Sovignacco si apre al visitatore con la chiesa parrocchiale di S. Giorgio, e accanto un belvedere ombreggiato da alti ippocastani. Da qui un tempo si vedeva Stridone, ora la vista è chiusa dalla vegetazione; però, se non ci si vuole arrendere, dalle antiche mura del cimitero, scrutando tra le fronde degli alberi, eccola apparire in lontananza.
La chiesa col campanile incorporato alla facciata risale al 1577 e presenta una lapide glagolitica del 1966 (si dice copia dell’originale distrutta durante il Ventennio).

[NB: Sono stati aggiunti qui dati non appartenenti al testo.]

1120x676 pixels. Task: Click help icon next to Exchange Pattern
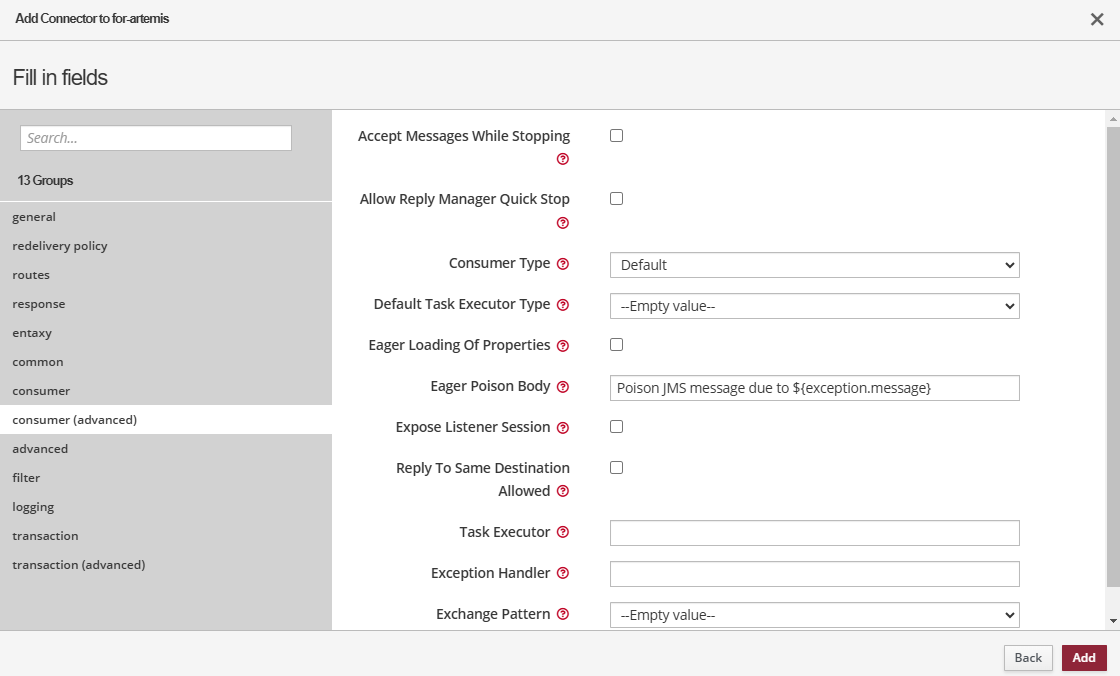pyautogui.click(x=563, y=615)
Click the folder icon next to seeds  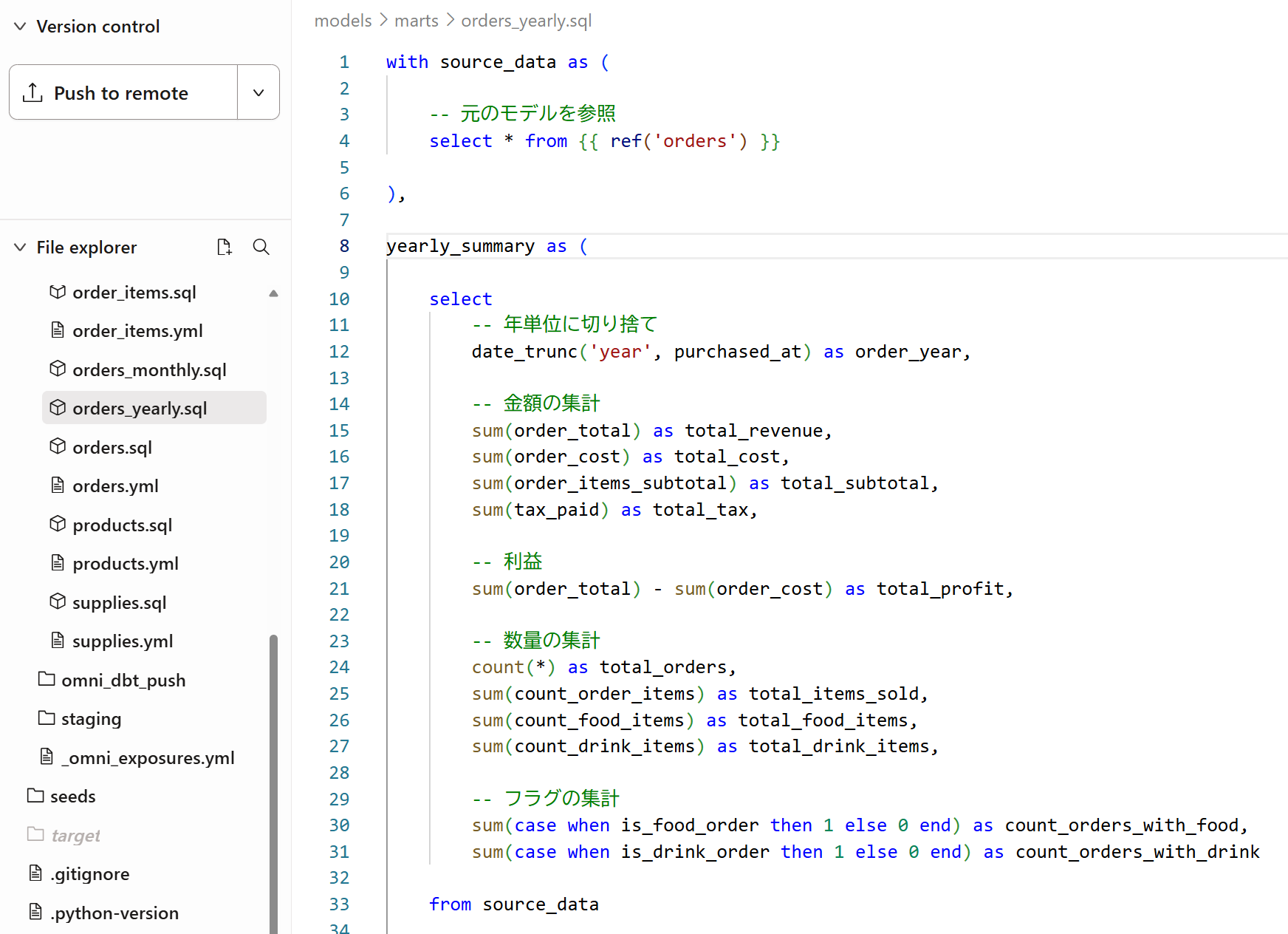35,796
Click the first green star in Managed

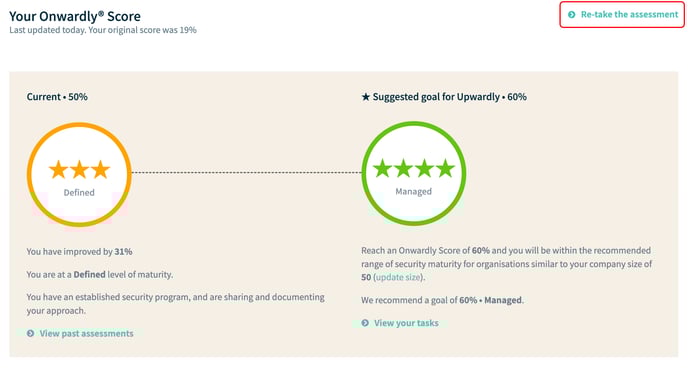pyautogui.click(x=382, y=168)
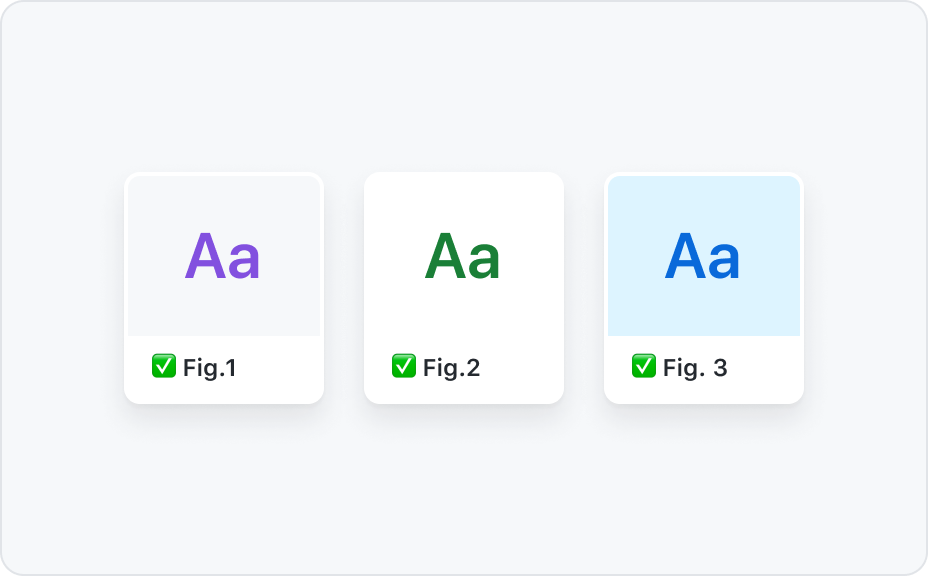Click the lowercase blue letter a
This screenshot has height=576, width=928.
[x=723, y=261]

Sull’altro lato della chiesa, opposto al belvedere, crescono due grandi bagolari (o spaccasassi, in dialetto lodogni), il più imponente è noto come l’albero del consiglio; qui, come in tutti i paesi dell’Istria interna, si tenevano le riunioni del capo villaggio e dei suoi consiglieri che decidevano la gestione pubblica del paese.
Le case del borgo sono prevalentemente in pietra bianca, molte ristrutturate e diventate residenze per l’estate. Scendendo lungo la strada che attraversa il paese si incontra la chiesa di S. Rocco, protettore del villaggio dalla peste che imperversava nel Medioevo. Si tratta di una piccola chiesa campestre del XV secolo in stile tardo gotico, costruita sulla roccia carsica, e arricchita dal bellissimo porticato sostenuto da dieci colonne. L’interno conserva i resti di splendidi affreschi del maestro manierista friulano Domenico da Udine.
Sovignacco oggi è un luogo poco abitato, con molte case di proprietà straniera e alloggi per i turisti. La vecchia osteria è diventata un ristorante decisamente costoso, però con una spettacolare vista sulla valle e i colli circostanti. Ci sono ancora abitazioni diroccate, abbandonate al tempo dell’esodo, e tanti campi di terra rossa coltivati a ortaggi e viti.
L’ho rivista in una giornata di caldo torrido, quest’estate. Le colture erano arse dalla calura e della mancanza d’acqua, circondate da muretti a secco che raccontavano una palpabile desolazione. Non c’era anima viva, tranne una signora con un simpatico cagnolino; con lei ho parlato in italiano e mi è sembrato rincuorante. Mi sono chiesta quanto questi paesini deliziosi, isolati e perduti nel tempo, potranno ancora resistere al cambiamento, alla trasformazione in oasi di pace per stranieri benestanti e disabitati per buona parte dell’anno. Se vi trovate nella valle del Quieto tra Montona e Pinguente, visitate questi luoghi singolari, assaporate la loro atmosfera unica, nata dalla spaccatura della roccia carsica che il fiume ha eroso nei millenni.